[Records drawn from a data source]
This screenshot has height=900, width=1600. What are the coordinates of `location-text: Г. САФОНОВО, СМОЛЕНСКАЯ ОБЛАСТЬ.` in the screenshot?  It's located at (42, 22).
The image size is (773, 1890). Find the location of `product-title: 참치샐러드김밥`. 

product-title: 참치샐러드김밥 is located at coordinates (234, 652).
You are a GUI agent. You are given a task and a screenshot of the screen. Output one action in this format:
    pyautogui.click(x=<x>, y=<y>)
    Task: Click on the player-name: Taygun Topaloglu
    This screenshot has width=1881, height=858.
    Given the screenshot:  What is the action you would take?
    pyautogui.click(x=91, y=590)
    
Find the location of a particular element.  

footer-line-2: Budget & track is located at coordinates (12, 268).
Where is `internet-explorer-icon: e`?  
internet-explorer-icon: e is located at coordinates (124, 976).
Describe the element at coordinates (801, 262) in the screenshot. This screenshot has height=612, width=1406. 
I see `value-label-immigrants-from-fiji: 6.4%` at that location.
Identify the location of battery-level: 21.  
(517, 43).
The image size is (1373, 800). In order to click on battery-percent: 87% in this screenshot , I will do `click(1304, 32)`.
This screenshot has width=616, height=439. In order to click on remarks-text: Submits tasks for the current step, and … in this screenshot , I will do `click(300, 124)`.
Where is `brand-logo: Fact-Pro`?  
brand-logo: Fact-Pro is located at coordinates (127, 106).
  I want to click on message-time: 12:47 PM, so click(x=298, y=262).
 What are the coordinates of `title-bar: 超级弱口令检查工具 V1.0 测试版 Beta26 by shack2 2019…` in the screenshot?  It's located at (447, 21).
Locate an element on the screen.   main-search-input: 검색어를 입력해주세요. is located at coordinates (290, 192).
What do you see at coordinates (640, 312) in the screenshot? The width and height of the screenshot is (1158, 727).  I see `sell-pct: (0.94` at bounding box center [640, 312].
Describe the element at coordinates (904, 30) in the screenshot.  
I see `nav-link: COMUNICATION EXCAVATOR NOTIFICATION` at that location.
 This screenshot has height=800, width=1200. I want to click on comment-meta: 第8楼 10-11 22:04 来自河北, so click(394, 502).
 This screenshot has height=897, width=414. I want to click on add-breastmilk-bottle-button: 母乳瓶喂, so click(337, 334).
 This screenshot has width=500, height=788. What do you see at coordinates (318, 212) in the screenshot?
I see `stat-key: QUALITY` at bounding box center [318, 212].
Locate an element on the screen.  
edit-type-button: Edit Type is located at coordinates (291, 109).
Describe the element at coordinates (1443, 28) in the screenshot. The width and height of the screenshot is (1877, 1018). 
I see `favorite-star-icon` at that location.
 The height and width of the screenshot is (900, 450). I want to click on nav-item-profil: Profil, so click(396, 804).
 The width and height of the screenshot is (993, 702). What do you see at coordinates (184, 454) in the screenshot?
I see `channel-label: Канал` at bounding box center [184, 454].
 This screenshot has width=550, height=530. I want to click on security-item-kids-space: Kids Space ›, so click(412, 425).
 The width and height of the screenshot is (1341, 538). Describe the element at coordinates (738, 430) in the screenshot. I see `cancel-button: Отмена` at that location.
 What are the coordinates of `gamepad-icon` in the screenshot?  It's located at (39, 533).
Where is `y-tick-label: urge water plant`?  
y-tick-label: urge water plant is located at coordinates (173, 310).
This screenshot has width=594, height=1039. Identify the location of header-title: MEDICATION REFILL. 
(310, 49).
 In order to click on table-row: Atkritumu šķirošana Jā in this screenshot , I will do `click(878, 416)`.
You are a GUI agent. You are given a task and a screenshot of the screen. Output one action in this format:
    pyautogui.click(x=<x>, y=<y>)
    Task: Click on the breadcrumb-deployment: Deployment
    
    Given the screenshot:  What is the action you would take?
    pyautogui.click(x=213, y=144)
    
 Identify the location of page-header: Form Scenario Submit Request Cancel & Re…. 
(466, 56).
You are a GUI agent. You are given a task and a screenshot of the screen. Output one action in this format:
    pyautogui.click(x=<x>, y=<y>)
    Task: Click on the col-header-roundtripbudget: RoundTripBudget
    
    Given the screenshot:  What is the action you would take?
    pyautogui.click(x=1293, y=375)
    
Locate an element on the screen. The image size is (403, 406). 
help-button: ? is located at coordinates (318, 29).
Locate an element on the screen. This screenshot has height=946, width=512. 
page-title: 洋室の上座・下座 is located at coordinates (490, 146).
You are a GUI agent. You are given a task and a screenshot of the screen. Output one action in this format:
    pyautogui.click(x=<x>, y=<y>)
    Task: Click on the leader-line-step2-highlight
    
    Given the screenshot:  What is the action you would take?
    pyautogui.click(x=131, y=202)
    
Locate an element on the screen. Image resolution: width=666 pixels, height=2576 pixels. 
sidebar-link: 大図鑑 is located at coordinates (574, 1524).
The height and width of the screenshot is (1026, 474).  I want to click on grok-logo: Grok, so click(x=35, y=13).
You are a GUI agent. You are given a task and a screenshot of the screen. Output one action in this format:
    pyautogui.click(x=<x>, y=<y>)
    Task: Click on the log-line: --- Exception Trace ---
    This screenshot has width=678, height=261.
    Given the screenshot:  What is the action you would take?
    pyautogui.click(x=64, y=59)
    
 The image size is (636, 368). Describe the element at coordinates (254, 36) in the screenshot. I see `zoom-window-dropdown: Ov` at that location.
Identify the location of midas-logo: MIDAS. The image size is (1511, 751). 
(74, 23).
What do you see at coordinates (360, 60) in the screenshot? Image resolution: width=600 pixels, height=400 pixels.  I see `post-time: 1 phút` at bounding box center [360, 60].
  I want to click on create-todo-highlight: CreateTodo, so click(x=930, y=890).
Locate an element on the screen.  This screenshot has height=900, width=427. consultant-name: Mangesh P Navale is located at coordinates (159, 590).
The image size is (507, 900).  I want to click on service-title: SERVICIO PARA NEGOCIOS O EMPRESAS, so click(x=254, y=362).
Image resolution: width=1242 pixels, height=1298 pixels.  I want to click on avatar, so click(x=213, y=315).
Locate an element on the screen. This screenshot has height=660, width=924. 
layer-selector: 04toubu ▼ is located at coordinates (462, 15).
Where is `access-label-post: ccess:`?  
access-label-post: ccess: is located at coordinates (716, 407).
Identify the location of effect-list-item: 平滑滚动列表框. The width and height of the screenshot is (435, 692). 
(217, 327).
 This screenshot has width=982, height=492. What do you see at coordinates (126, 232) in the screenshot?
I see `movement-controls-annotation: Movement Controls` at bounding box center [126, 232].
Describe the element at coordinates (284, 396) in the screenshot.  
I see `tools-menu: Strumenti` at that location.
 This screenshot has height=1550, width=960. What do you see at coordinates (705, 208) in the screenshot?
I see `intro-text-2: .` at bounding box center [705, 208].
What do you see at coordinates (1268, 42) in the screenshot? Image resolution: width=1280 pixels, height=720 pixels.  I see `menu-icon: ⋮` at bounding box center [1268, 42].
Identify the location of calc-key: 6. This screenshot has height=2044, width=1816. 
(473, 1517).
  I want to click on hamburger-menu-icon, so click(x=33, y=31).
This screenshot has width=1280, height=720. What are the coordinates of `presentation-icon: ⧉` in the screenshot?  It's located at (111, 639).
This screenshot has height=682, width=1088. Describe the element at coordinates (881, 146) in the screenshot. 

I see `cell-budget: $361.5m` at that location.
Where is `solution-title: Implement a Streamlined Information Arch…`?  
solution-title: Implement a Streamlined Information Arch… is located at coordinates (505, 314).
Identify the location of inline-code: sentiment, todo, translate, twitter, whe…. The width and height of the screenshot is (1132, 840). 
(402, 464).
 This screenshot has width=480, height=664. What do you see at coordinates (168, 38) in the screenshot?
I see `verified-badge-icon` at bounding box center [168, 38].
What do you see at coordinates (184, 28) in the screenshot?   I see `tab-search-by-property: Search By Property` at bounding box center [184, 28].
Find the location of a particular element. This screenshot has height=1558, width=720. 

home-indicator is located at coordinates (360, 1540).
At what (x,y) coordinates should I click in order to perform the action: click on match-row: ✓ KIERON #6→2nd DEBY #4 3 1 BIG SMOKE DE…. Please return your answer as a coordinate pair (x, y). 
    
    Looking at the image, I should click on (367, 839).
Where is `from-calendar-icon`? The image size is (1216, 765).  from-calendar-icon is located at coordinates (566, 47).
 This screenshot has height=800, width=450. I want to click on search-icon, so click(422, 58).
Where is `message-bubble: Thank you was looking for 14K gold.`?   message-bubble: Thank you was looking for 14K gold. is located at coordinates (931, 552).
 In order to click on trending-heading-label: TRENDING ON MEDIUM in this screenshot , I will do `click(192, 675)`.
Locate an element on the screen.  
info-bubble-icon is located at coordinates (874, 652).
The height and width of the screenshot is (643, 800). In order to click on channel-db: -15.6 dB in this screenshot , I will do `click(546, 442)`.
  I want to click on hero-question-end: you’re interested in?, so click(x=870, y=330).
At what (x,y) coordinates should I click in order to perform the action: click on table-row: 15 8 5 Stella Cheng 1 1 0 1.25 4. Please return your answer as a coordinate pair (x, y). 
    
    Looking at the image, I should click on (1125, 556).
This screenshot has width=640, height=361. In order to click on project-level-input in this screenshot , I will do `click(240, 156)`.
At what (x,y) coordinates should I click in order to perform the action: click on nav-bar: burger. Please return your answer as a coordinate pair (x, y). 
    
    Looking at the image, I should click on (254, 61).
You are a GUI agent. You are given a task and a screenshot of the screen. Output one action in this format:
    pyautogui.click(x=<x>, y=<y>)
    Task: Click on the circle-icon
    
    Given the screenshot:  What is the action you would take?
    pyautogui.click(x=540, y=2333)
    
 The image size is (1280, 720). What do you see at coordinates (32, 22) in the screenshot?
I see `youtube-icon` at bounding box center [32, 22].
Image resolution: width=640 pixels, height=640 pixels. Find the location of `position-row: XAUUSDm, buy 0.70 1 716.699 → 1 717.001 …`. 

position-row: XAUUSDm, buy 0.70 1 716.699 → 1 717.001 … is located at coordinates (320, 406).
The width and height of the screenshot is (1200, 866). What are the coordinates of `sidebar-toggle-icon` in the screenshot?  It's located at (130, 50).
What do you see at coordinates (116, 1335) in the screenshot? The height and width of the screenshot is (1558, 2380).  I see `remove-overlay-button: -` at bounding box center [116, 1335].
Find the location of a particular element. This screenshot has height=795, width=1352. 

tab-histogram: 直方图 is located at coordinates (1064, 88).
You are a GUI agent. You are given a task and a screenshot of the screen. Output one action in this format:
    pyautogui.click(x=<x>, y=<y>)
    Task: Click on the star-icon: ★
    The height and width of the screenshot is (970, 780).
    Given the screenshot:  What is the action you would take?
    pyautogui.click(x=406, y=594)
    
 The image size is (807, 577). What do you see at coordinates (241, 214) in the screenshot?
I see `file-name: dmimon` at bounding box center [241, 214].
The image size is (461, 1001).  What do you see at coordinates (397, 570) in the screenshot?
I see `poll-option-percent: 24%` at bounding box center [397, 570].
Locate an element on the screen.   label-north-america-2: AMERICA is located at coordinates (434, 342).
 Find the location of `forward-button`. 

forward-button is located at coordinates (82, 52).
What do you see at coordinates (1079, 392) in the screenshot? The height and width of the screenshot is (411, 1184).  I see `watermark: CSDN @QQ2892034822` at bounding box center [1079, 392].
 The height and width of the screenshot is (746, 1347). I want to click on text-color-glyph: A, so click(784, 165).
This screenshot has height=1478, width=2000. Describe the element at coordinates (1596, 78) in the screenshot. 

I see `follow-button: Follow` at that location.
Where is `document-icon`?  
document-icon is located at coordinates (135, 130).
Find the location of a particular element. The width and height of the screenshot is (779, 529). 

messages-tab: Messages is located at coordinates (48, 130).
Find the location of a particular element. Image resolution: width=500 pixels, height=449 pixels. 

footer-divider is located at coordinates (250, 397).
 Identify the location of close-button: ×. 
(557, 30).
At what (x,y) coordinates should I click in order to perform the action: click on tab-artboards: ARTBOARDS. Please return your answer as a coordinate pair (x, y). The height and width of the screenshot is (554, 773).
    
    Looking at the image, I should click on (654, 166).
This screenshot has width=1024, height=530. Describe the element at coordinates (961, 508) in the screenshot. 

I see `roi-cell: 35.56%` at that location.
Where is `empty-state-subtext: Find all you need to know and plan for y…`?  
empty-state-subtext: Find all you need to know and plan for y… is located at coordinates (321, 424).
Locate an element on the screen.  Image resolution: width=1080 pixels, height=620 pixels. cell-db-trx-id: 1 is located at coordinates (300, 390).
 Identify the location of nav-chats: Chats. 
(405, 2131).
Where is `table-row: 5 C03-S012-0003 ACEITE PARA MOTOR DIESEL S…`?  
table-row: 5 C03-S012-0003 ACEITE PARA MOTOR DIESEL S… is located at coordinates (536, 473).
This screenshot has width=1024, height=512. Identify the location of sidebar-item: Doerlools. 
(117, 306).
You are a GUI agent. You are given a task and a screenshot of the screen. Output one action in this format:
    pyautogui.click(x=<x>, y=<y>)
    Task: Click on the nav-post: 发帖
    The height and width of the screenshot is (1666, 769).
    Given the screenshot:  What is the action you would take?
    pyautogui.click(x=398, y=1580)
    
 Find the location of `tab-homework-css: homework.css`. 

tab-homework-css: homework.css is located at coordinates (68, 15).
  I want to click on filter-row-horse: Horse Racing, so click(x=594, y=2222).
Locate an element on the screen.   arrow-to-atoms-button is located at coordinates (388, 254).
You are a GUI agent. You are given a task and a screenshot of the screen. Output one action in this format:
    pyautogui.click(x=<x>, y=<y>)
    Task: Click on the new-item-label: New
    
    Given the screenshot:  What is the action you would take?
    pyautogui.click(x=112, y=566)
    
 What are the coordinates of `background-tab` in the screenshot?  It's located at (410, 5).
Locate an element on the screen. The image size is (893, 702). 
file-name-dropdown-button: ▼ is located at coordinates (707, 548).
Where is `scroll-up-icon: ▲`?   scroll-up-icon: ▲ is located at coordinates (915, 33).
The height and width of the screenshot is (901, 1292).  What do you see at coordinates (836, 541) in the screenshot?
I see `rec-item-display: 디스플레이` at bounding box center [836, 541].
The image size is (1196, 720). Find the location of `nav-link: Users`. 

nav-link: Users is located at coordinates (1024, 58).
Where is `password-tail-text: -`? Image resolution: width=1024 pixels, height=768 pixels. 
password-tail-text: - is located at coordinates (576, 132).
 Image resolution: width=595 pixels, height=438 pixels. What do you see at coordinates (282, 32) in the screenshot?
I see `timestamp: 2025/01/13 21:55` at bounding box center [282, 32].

### Task details
Find each line of the material above that contains the string "input" and copy it.

### Completed exercise
Locate an element on the screen.   main-search-input: 검색어를 입력해주세요. is located at coordinates (290, 192).
This screenshot has width=640, height=361. In order to click on project-level-input in this screenshot , I will do `click(240, 156)`.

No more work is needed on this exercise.